● What is expected
Retype the data below, every word of it, exactly.

Start of Information given

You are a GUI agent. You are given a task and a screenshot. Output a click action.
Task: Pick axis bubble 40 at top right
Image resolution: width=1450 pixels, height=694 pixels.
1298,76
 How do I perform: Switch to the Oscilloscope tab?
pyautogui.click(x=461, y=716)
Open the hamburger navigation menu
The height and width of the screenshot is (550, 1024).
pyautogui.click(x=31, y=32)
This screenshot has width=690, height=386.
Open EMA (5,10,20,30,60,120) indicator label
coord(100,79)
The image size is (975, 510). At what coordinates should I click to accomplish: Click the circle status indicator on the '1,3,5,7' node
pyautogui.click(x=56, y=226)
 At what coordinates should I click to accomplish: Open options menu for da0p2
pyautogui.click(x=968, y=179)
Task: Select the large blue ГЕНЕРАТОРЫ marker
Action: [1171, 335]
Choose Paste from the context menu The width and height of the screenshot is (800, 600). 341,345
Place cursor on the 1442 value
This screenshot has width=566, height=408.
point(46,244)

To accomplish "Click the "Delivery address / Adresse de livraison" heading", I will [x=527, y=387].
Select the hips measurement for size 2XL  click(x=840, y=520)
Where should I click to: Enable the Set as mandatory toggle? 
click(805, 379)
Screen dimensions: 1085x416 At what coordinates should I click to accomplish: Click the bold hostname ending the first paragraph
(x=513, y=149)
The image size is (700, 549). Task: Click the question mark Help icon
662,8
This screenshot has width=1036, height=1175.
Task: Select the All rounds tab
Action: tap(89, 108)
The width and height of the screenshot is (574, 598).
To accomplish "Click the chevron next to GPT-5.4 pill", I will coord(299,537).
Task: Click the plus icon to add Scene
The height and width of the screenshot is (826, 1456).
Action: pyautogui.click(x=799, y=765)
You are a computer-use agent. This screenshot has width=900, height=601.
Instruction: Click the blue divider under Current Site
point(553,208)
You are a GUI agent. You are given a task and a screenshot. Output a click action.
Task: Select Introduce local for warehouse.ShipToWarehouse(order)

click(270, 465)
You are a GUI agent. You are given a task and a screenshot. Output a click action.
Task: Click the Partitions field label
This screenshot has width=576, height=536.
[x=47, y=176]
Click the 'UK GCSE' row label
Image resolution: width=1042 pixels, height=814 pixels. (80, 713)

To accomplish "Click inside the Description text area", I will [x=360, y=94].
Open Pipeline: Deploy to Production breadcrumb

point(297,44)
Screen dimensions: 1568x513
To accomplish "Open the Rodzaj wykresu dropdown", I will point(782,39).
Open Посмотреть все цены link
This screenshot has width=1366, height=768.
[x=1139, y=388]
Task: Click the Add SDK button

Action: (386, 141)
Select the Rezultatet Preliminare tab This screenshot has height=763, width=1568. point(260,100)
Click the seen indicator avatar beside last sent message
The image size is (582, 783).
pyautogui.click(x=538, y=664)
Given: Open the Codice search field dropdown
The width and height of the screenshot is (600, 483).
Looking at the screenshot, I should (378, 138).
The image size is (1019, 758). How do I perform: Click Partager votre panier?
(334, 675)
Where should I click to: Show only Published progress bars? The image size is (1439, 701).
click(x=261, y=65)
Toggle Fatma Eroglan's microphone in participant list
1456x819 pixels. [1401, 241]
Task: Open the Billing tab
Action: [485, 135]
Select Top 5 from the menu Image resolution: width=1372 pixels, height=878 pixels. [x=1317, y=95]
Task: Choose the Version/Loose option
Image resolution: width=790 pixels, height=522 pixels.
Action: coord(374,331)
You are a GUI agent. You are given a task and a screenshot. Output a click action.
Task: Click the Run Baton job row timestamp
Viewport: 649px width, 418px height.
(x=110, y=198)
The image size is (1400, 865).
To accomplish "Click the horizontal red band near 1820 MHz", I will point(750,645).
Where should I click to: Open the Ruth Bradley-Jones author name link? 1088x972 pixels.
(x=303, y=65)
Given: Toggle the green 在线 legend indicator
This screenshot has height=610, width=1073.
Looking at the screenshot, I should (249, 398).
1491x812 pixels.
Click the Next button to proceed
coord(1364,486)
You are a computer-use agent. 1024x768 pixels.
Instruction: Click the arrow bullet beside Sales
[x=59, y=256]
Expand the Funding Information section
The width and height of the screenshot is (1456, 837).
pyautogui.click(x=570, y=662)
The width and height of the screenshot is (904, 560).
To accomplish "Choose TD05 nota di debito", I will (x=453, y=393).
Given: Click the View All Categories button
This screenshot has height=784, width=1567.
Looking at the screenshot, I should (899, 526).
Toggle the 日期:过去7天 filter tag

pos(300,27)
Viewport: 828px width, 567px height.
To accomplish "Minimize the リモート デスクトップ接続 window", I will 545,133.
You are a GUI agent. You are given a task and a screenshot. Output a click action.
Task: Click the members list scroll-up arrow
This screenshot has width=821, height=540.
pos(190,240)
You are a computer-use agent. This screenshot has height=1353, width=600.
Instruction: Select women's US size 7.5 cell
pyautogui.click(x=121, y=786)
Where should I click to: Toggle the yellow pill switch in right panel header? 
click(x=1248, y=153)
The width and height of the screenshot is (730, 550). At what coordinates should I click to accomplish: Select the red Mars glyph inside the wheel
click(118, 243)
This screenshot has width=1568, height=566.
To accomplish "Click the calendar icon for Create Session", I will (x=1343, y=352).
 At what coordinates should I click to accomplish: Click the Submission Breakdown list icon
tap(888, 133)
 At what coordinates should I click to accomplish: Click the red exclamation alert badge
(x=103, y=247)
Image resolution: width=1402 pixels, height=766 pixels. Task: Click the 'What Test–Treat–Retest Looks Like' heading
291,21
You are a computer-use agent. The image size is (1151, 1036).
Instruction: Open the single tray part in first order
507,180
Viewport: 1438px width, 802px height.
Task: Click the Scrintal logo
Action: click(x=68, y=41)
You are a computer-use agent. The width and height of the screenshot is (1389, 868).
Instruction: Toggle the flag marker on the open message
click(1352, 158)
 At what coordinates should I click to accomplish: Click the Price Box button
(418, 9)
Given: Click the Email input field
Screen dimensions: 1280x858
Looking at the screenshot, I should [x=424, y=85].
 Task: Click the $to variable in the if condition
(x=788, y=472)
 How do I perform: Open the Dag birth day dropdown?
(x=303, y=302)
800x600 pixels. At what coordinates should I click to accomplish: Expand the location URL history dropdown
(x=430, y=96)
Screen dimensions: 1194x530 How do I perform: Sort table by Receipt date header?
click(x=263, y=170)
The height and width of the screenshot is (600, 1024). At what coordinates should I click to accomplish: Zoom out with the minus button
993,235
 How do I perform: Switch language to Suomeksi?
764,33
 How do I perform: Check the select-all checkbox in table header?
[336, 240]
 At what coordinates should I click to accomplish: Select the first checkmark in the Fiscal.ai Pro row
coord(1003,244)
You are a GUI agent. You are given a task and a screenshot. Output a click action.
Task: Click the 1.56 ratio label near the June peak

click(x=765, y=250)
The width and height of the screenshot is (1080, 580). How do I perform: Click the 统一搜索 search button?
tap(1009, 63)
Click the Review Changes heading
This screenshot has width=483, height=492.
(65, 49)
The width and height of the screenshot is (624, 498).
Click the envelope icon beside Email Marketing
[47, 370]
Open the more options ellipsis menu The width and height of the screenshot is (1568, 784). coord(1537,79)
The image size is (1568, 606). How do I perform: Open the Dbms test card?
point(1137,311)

End of Information given

● Task response
You are a GUI agent. You are given a task and a screenshot. Output a click action.
Task: Pick axis bubble 40 at top right
Image resolution: width=1450 pixels, height=694 pixels.
1298,76
 How do I perform: Switch to the Oscilloscope tab?
pyautogui.click(x=461, y=716)
Open the hamburger navigation menu
The height and width of the screenshot is (550, 1024).
pyautogui.click(x=31, y=32)
This screenshot has width=690, height=386.
Open EMA (5,10,20,30,60,120) indicator label
coord(100,79)
The image size is (975, 510). At what coordinates should I click to accomplish: Click the circle status indicator on the '1,3,5,7' node
pyautogui.click(x=56, y=226)
 At what coordinates should I click to accomplish: Open options menu for da0p2
pyautogui.click(x=968, y=179)
Task: Select the large blue ГЕНЕРАТОРЫ marker
Action: [1171, 335]
Choose Paste from the context menu The width and height of the screenshot is (800, 600). 341,345
Place cursor on the 1442 value
This screenshot has width=566, height=408.
point(46,244)

To accomplish "Click the "Delivery address / Adresse de livraison" heading", I will [x=527, y=387].
Select the hips measurement for size 2XL  click(x=840, y=520)
Where should I click to: Enable the Set as mandatory toggle? 
click(805, 379)
Screen dimensions: 1085x416 At what coordinates should I click to accomplish: Click the bold hostname ending the first paragraph
(x=513, y=149)
The image size is (700, 549). Task: Click the question mark Help icon
662,8
This screenshot has width=1036, height=1175.
Task: Select the All rounds tab
Action: tap(89, 108)
The width and height of the screenshot is (574, 598).
To accomplish "Click the chevron next to GPT-5.4 pill", I will coord(299,537).
Task: Click the plus icon to add Scene
The height and width of the screenshot is (826, 1456).
Action: pyautogui.click(x=799, y=765)
You are a computer-use agent. This screenshot has width=900, height=601.
Instruction: Click the blue divider under Current Site
point(553,208)
You are a GUI agent. You are given a task and a screenshot. Output a click action.
Task: Select Introduce local for warehouse.ShipToWarehouse(order)

click(270, 465)
You are a GUI agent. You are given a task and a screenshot. Output a click action.
Task: Click the Partitions field label
This screenshot has width=576, height=536.
[x=47, y=176]
Click the 'UK GCSE' row label
Image resolution: width=1042 pixels, height=814 pixels. (80, 713)

To accomplish "Click inside the Description text area", I will [x=360, y=94].
Open Pipeline: Deploy to Production breadcrumb

point(297,44)
Screen dimensions: 1568x513
To accomplish "Open the Rodzaj wykresu dropdown", I will point(782,39).
Open Посмотреть все цены link
This screenshot has width=1366, height=768.
[x=1139, y=388]
Task: Click the Add SDK button

Action: (386, 141)
Select the Rezultatet Preliminare tab This screenshot has height=763, width=1568. point(260,100)
Click the seen indicator avatar beside last sent message
The image size is (582, 783).
pyautogui.click(x=538, y=664)
Given: Open the Codice search field dropdown
The width and height of the screenshot is (600, 483).
Looking at the screenshot, I should (378, 138).
The image size is (1019, 758). How do I perform: Click Partager votre panier?
(334, 675)
Where should I click to: Show only Published progress bars? The image size is (1439, 701).
click(x=261, y=65)
Toggle Fatma Eroglan's microphone in participant list
1456x819 pixels. [1401, 241]
Task: Open the Billing tab
Action: [485, 135]
Select Top 5 from the menu Image resolution: width=1372 pixels, height=878 pixels. [x=1317, y=95]
Task: Choose the Version/Loose option
Image resolution: width=790 pixels, height=522 pixels.
Action: coord(374,331)
You are a GUI agent. You are given a task and a screenshot. Output a click action.
Task: Click the Run Baton job row timestamp
Viewport: 649px width, 418px height.
(x=110, y=198)
The image size is (1400, 865).
To accomplish "Click the horizontal red band near 1820 MHz", I will point(750,645).
Where should I click to: Open the Ruth Bradley-Jones author name link? 1088x972 pixels.
(x=303, y=65)
Given: Toggle the green 在线 legend indicator
This screenshot has height=610, width=1073.
Looking at the screenshot, I should (249, 398).
1491x812 pixels.
Click the Next button to proceed
coord(1364,486)
You are a computer-use agent. 1024x768 pixels.
Instruction: Click the arrow bullet beside Sales
[x=59, y=256]
Expand the Funding Information section
The width and height of the screenshot is (1456, 837).
pyautogui.click(x=570, y=662)
The width and height of the screenshot is (904, 560).
To accomplish "Choose TD05 nota di debito", I will (x=453, y=393).
Given: Click the View All Categories button
This screenshot has height=784, width=1567.
Looking at the screenshot, I should (899, 526).
Toggle the 日期:过去7天 filter tag

pos(300,27)
Viewport: 828px width, 567px height.
To accomplish "Minimize the リモート デスクトップ接続 window", I will 545,133.
You are a GUI agent. You are given a task and a screenshot. Output a click action.
Task: Click the members list scroll-up arrow
This screenshot has width=821, height=540.
pos(190,240)
You are a computer-use agent. This screenshot has height=1353, width=600.
Instruction: Select women's US size 7.5 cell
pyautogui.click(x=121, y=786)
Where should I click to: Toggle the yellow pill switch in right panel header? 
click(x=1248, y=153)
The width and height of the screenshot is (730, 550). At what coordinates should I click to accomplish: Select the red Mars glyph inside the wheel
click(118, 243)
This screenshot has width=1568, height=566.
To accomplish "Click the calendar icon for Create Session", I will (x=1343, y=352).
 At what coordinates should I click to accomplish: Click the Submission Breakdown list icon
tap(888, 133)
 At what coordinates should I click to accomplish: Click the red exclamation alert badge
(x=103, y=247)
Image resolution: width=1402 pixels, height=766 pixels. Task: Click the 'What Test–Treat–Retest Looks Like' heading
291,21
You are a computer-use agent. The image size is (1151, 1036).
Instruction: Open the single tray part in first order
507,180
Viewport: 1438px width, 802px height.
Task: Click the Scrintal logo
Action: click(x=68, y=41)
You are a computer-use agent. The width and height of the screenshot is (1389, 868).
Instruction: Toggle the flag marker on the open message
click(1352, 158)
 At what coordinates should I click to accomplish: Click the Price Box button
(418, 9)
Given: Click the Email input field
Screen dimensions: 1280x858
Looking at the screenshot, I should [x=424, y=85].
 Task: Click the $to variable in the if condition
(x=788, y=472)
 How do I perform: Open the Dag birth day dropdown?
(x=303, y=302)
800x600 pixels. At what coordinates should I click to accomplish: Expand the location URL history dropdown
(x=430, y=96)
Screen dimensions: 1194x530 How do I perform: Sort table by Receipt date header?
click(x=263, y=170)
The height and width of the screenshot is (600, 1024). At what coordinates should I click to accomplish: Zoom out with the minus button
993,235
 How do I perform: Switch language to Suomeksi?
764,33
 How do I perform: Check the select-all checkbox in table header?
[336, 240]
 At what coordinates should I click to accomplish: Select the first checkmark in the Fiscal.ai Pro row
coord(1003,244)
You are a GUI agent. You are given a task and a screenshot. Output a click action.
Task: Click the 1.56 ratio label near the June peak

click(x=765, y=250)
The width and height of the screenshot is (1080, 580). How do I perform: Click the 统一搜索 search button?
tap(1009, 63)
Click the Review Changes heading
This screenshot has width=483, height=492.
(65, 49)
The width and height of the screenshot is (624, 498).
Click the envelope icon beside Email Marketing
[47, 370]
Open the more options ellipsis menu The width and height of the screenshot is (1568, 784). coord(1537,79)
The image size is (1568, 606). How do I perform: Open the Dbms test card?
point(1137,311)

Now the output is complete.